Links is a Scots word for golf, which may have been played on the links from practically the origins of the game. The Golf Tavern claims its heritage back to 1456 (which some have questioned) while historical records reference early golfers playing on this common in 1695. The area was used to quarry rock, with golfers using the holes and piles of debris that was left as a forms of bunkers.
The Royal Burgess Golfing Society founded in 1735 and the Bruntsfield Links Golfing Society founded in 1761 played here, before congestion on the course forced them to seek a new home. Initially, they moved from Bruntsfield to the location of Musselburgh Racecourse in 1874 and 1876 respectively. They subsequently moved to their current home on the Cramond Regis Estate, a formal royal hunting ground on the north-west edge of Edinburgh, in 1895 and 1898.
Golf, of the pitch-and-putt variety, has been played on the 36-hole short hole course since 1890 and for centuries before that on a shorter course.
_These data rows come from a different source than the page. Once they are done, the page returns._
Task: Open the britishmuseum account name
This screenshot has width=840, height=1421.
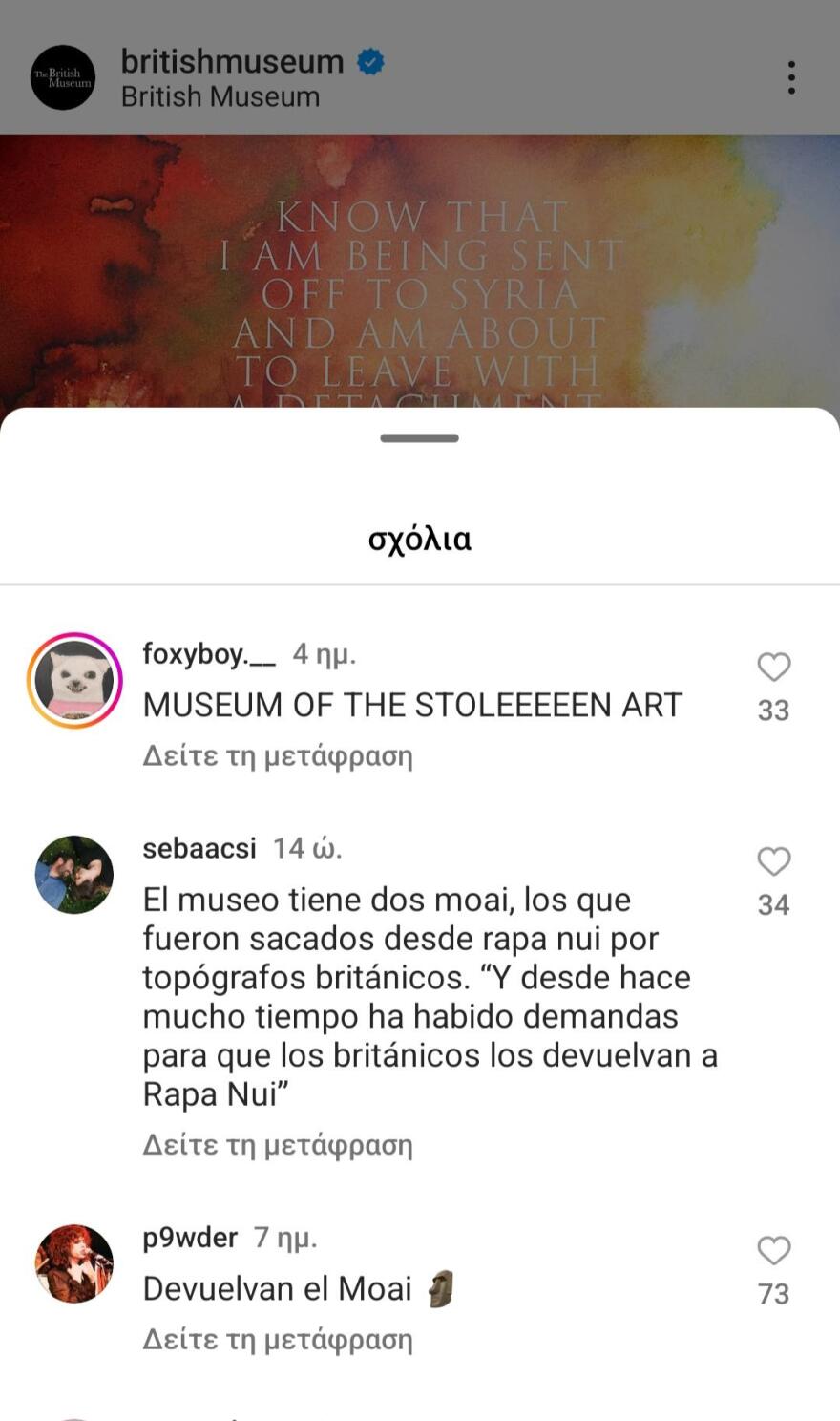Action: (x=232, y=61)
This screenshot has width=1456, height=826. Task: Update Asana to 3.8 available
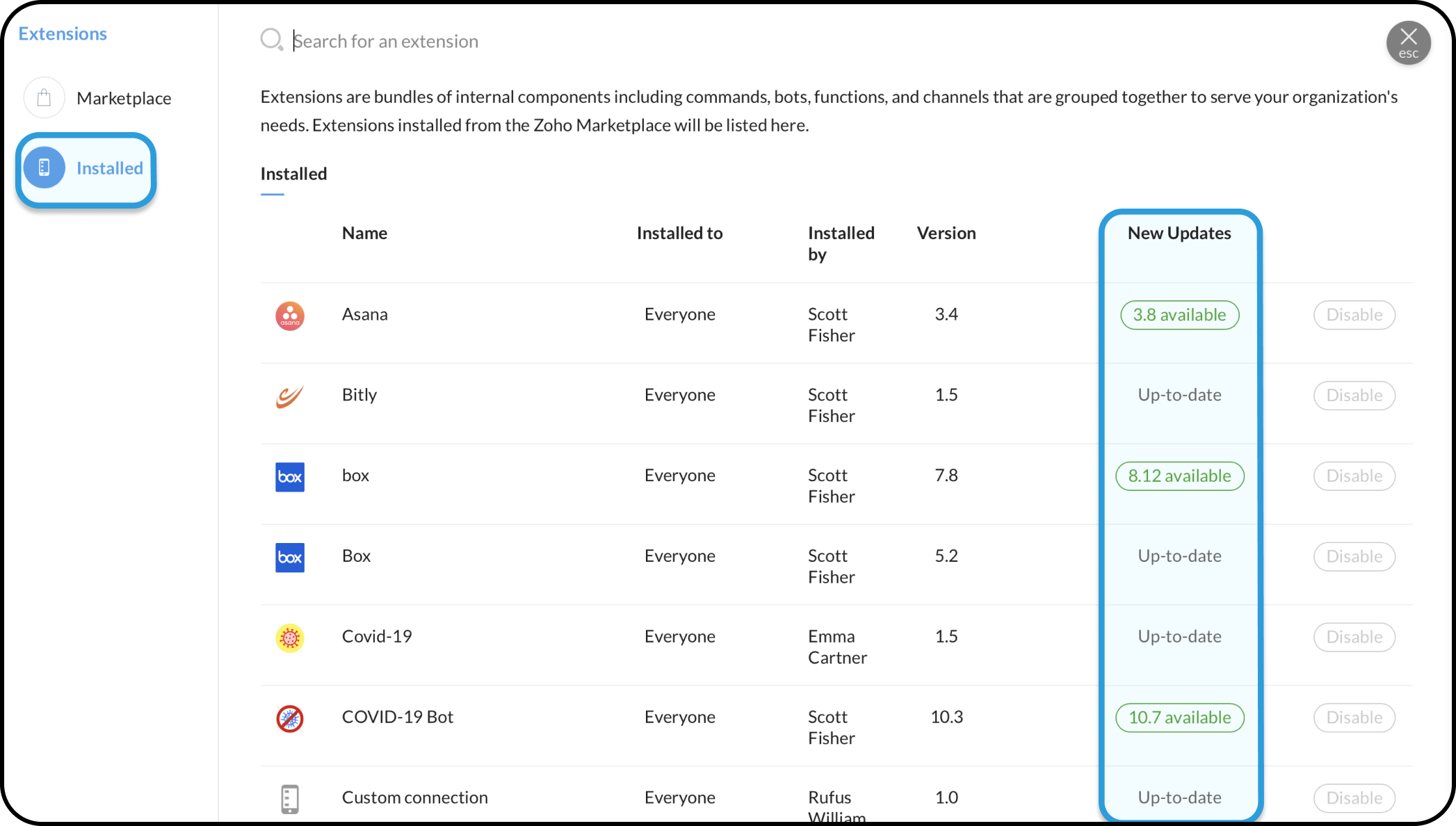[x=1179, y=315]
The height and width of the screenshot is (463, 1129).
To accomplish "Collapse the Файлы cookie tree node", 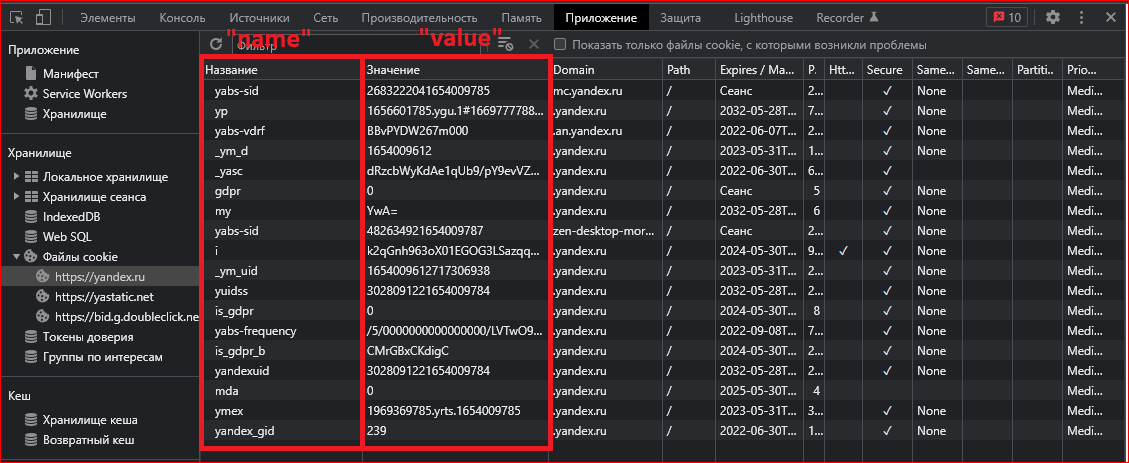I will pos(17,257).
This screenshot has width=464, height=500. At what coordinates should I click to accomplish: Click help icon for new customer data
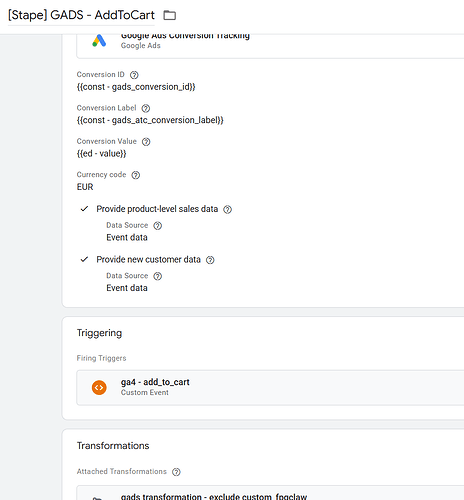coord(210,260)
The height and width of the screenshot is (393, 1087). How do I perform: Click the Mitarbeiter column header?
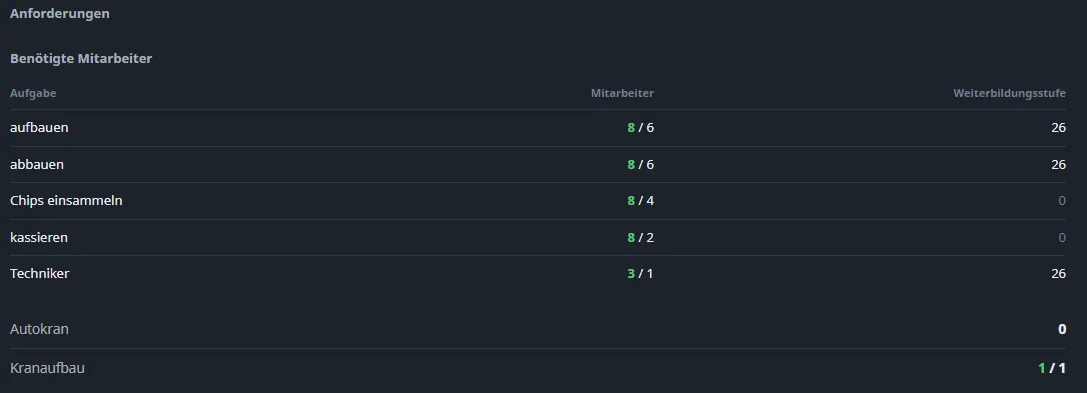(x=622, y=93)
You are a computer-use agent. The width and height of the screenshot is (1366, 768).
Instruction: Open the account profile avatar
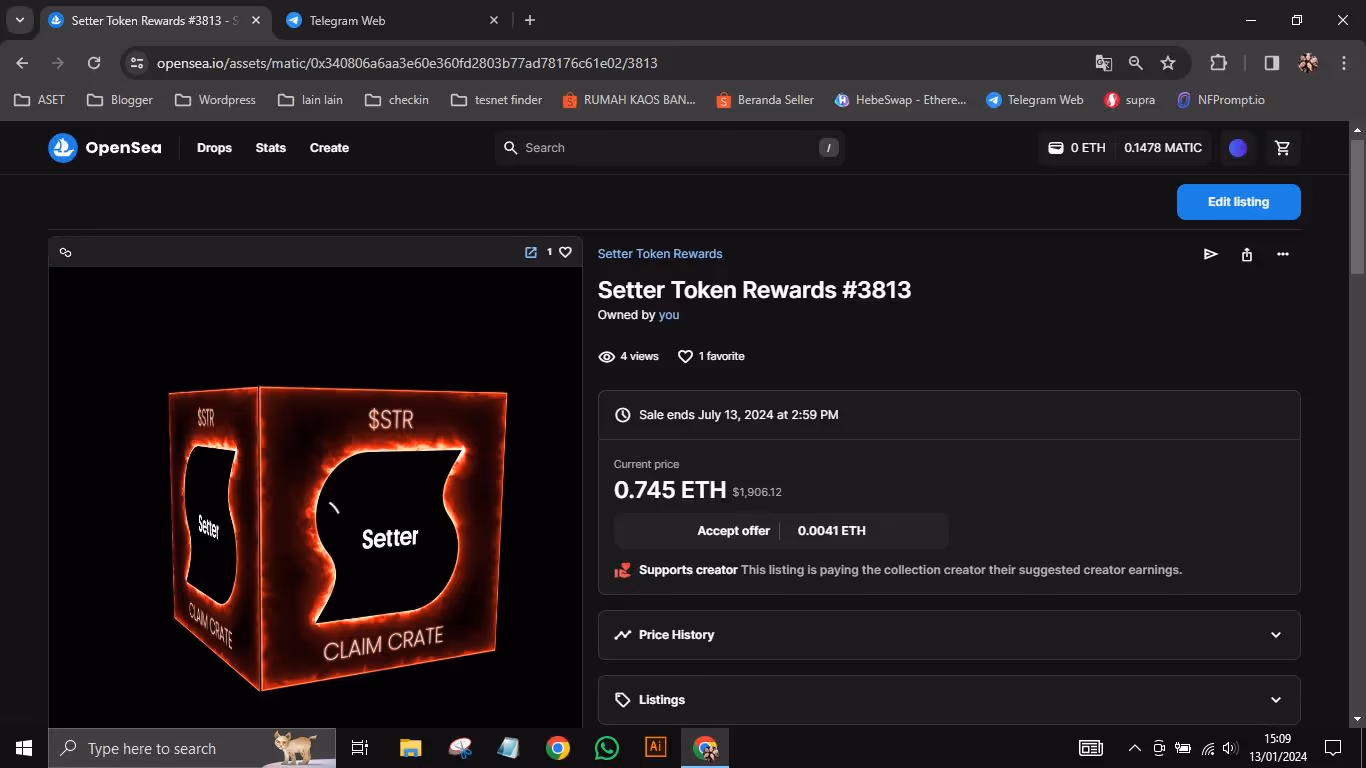tap(1238, 148)
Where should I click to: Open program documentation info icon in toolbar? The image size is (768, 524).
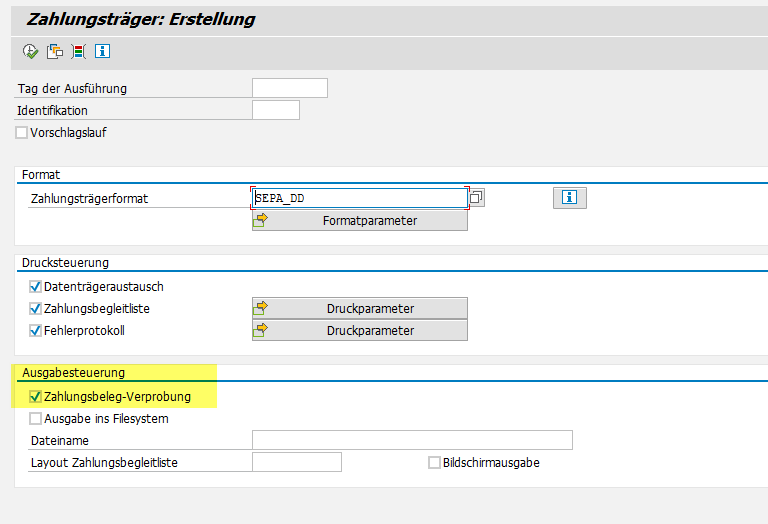tap(102, 51)
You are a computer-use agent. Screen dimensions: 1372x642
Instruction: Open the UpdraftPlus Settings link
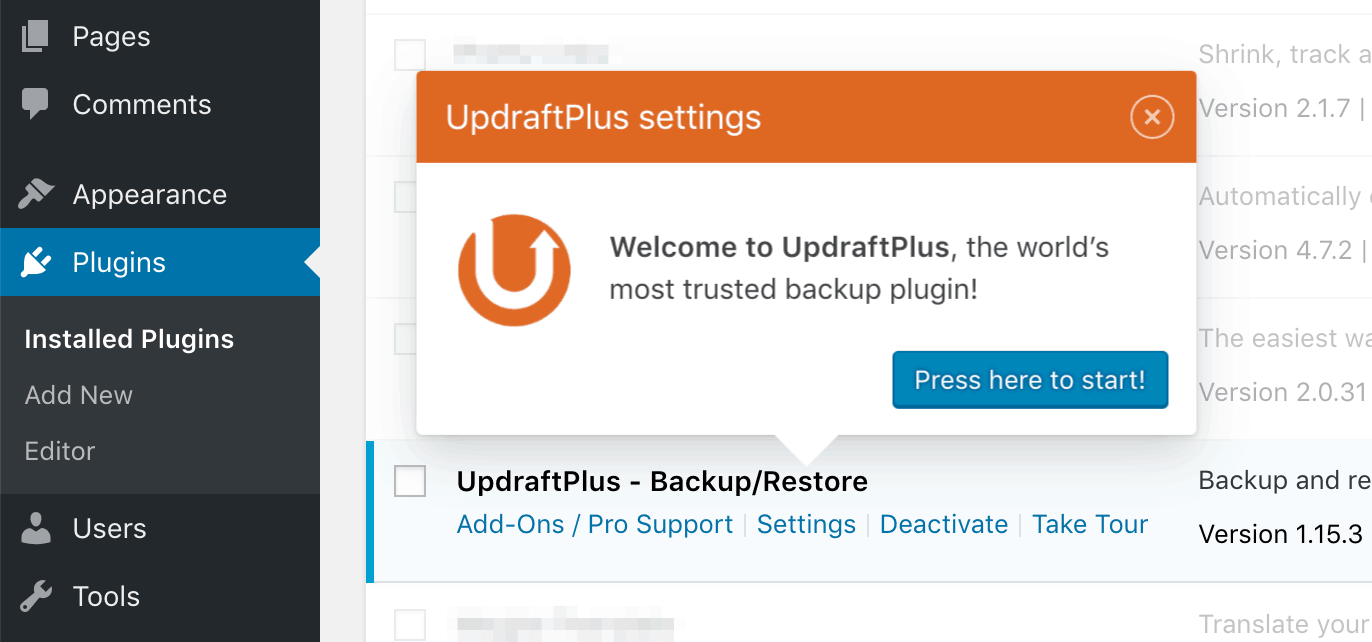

Today, the course is one of the few in Scotland that is free, but you need to bring your own clubs (short iron/wedge and a putter is recommended) and golf ball(s). It's a unique setting for a golf course, so close to the centre of town and with Arthur's Seat in Holyrood Park rising off in the distance.
The Golf Tavern is a popular end spot and you can download a score card from its website.
The Bruntsfield Short Hole Golf Club has further historical information and details of events being held at the course.
Park life and mobility
Bruntsfield Links is criss-crossed with paths and is a popular place for lazing on sunny days. The cycle route on Leamington Walk is a good, alternative, quiet route traversing East-West through Bruntsfield Links and connecting with Middle Meadow Walk to connect with Southside, Tollcross or the Old Town.